Les garçons se regardèrent. Ils n'avaient pas de réponses grandes et fières. Ils avaient des mots simples. "Nous ne savons pas," murmura Jules. "Nous avions peur. La peur a dit des choses."
"Moi aussi," dit Léo. "Parfois je fais semblant d'être grand pour que la peur parte."
La forêt écoutait. Les étoiles commencèrent à picoter dans le ciel comme de petites lucioles. Le loup s'asseya, sa queue balayant les feuilles. Il se sentit tout d'un coup plus petit que sa propre ombre. La ruse tenait encore, mais sa queue pendait un peu moins haut.
"Je glisse dans les ombres," dit le loup. "C'est mon chemin. Mais glisser n'est pas toujours courage. Parfois, c'est peur qui marche doucement."
Les garçons comprirent que la vraie force n'était pas de crier plus fort que la peur. C'était d'avouer qu'on avait peur, et d'écouter. Ils se sentirent légers comme des plumes.
"Si nous restons humbles," dit Jules, "peut-être que la forêt nous aimera. Peut-être que la peur nous quittera si nous sommes honnêtes."
"Et si nous te donnons une pomme ?" demanda Léo en riant doucement. "Les pommes réchauffent le cœur."
Le loup sourit encore, mais ce sourire n'était plus effrayant. Ils partagèrent une petite pomme. La pomme était rouge comme un pont entre deux mains. La pomme resta au milieu, comme un pont entre la peur et le courage. Le loup prit une bouchée. Il sentit la douceur. Sa grande bouche devint timide. La ruse, comme un manteau trop grand, tomba un peu.

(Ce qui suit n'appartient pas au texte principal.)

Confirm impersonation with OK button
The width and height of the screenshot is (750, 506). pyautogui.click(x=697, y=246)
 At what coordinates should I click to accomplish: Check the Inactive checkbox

La nuit avançait. Les étoiles yonnaient doucement. Les garçons prirent la main du loup. Ils se promenèrent un petit moment à la lisière de la forêt. La maison en forme de pomme était loin, près d'une lumière. Grand-mère attendait avec une tasse chaude. Elle vit les trois silhouettes. Elle sourit sans étonnement. Elle avait su, comme la forêt, que le monde aime la petite humilité.

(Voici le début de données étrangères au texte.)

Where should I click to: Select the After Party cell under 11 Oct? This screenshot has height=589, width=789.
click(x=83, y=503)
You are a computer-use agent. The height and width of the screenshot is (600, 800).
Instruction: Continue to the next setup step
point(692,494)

"Merci," dit le loup avant de retourner dans les ombres. "Merci de m'avoir montré que la ruse ne doit pas remplir un cœur. Je vais glisser moins souvent quand je me sens petit."
Les garçons rentrèrent chez eux, la soupe les appelant. Ils étaient un peu moins fiers. Ils étaient plus doux. La nuit posa sa main sur la maison. Ils se couchèrent, la tête pleine de feuilles et d'étoiles. Le loup glissa dans la forêt, mais sa marche était plus lente. Il avait appris quelque chose : être grand n'est pas dire qu'on est plus fort que les autres. Être grand, c'est parfois dire "j'ai peur", et tenir la main d'un ami.

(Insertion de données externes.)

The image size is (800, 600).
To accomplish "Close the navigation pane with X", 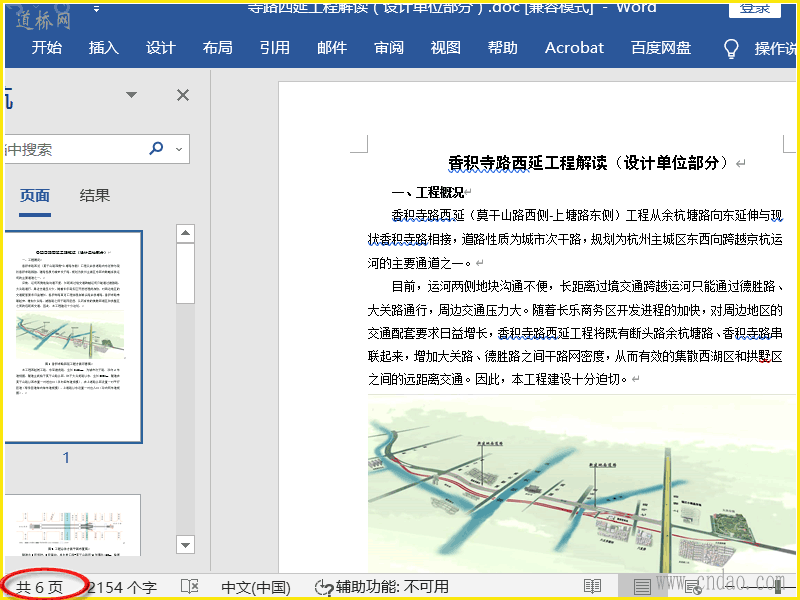I will (182, 95).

Et dans la maison ronde, grand-mère couvrit les garçons d'une couverture. Elle murmura : "La forêt est bonne pour ceux qui savent être petits." Jules et Léo fermèrent les yeux. Ils rêvèrent de pommes, d'ombres et d'un grand méchant loup qui, lui aussi, apprend à être humble. La nuit, douce comme une berceuse, chanta la fin de l'histoire.